1. Reset your energy.
Take a step back and think about the attention and focus you’re giving the things and people in your life. When you wake up, what’s the first thought that crosses your mind? Are you stressing about interactions/confrontations from yesterday? Are you thinking about the list of items you have to do and feeling pressured or overwhelmed before you even begin? Or are you reminding yourself that today is new?
Sometimes toxicity becomes pressing when we give it the space to grow in our everyday lives. Instead of allowing these negative emotions to suck your available energy, see if you can shift your focus from yesterday to the present moment. See if you can wake yourself up with a forward-thinking mindset, encouraged to meet your daily goals, rather than burdened by them. See if you can start each day completely over, removing any guilt, shame, frustration, or anxiousness from earlier moments to refocus on where you are right now.
2. Stop unproductive conversations in their tracks.
Take a look at your daily conversations—with yourself, coworkers, family, friends, even strangers—what are the topics you dive into? Are these idle chats, small talk, deep confessions? And when you speak, are you speaking positively about yourself and others? Or are you falling into debilitating inner monologues or gossip?
So much toxicity is removed from our lives when we acknowledge the kinds of conversations we’re having. When we note that something is going in a negative direction (i.e. complaining, talking down to ourselves, gossiping) our best and foolproof solution is to just stop. Stop right there in that moment. Stop saying hurtful things. Stop overthinking. Stop talking about people to just talk. When we note and halt our toxic conversations, we make room for more positivity, healing, and growth within our personal relationships.
3. Listen to your inner voice.
One of the most frustrating things about being human is that we each have a conscience…and yet we’re so prone to not listen to it. We’ll have a gut feeling and completely ignore it. We’ll feel a certain way and brush it off.

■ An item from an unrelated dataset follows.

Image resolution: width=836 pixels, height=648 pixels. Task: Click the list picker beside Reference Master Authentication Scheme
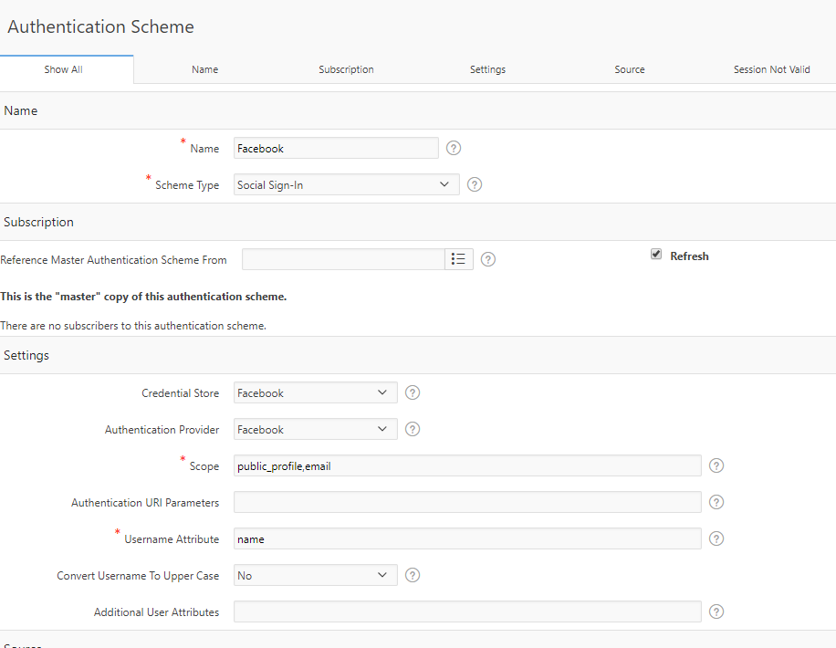459,259
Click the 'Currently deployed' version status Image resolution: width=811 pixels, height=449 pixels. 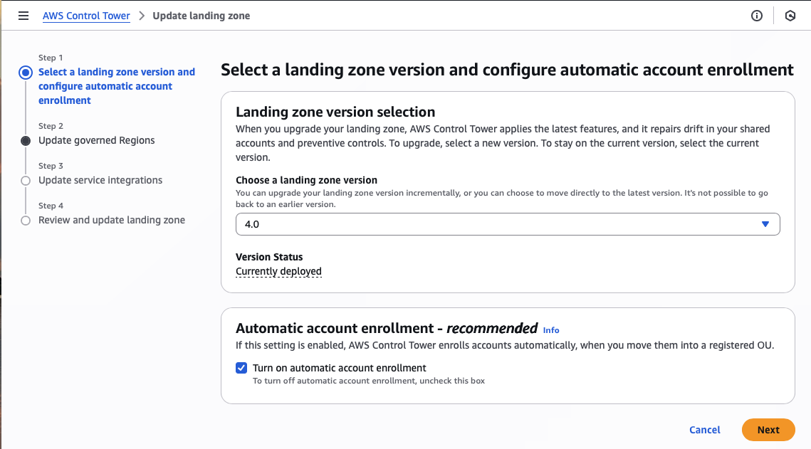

But when it comes to toxicity in our lives, we must listen to that inner voice. It’s crucial that we acknowledge when moments, people, relationships, thoughts, ideas, environments etc. don’t sit well with our hearts and minds. We have to pay attention to the energy we’re receiving, and the energy we feel compelled to put out in return. If we aren’t happy, satisfied, challenged, inspired, content, pushed, loved, or any other emotion that is inherently good and productive—then something is off.
One of the (in principle) easiest ways to remove toxicity is to listen to what you’re feeling, thinking, and experiencing and pull away from what isn’t sitting well or making sense.
4. Look within yourself.
Ask yourself this question: Am I the toxic person? Think about the aura you present to the world, the way you interact with others, the environments you find yourself in, the words that come out of your mouth, the actions that you present—are all of these things aligned to the person you want to be and become? Are you treating other people with kindness and respect? Are you giving your best self to the things and people in your life? Are you happy?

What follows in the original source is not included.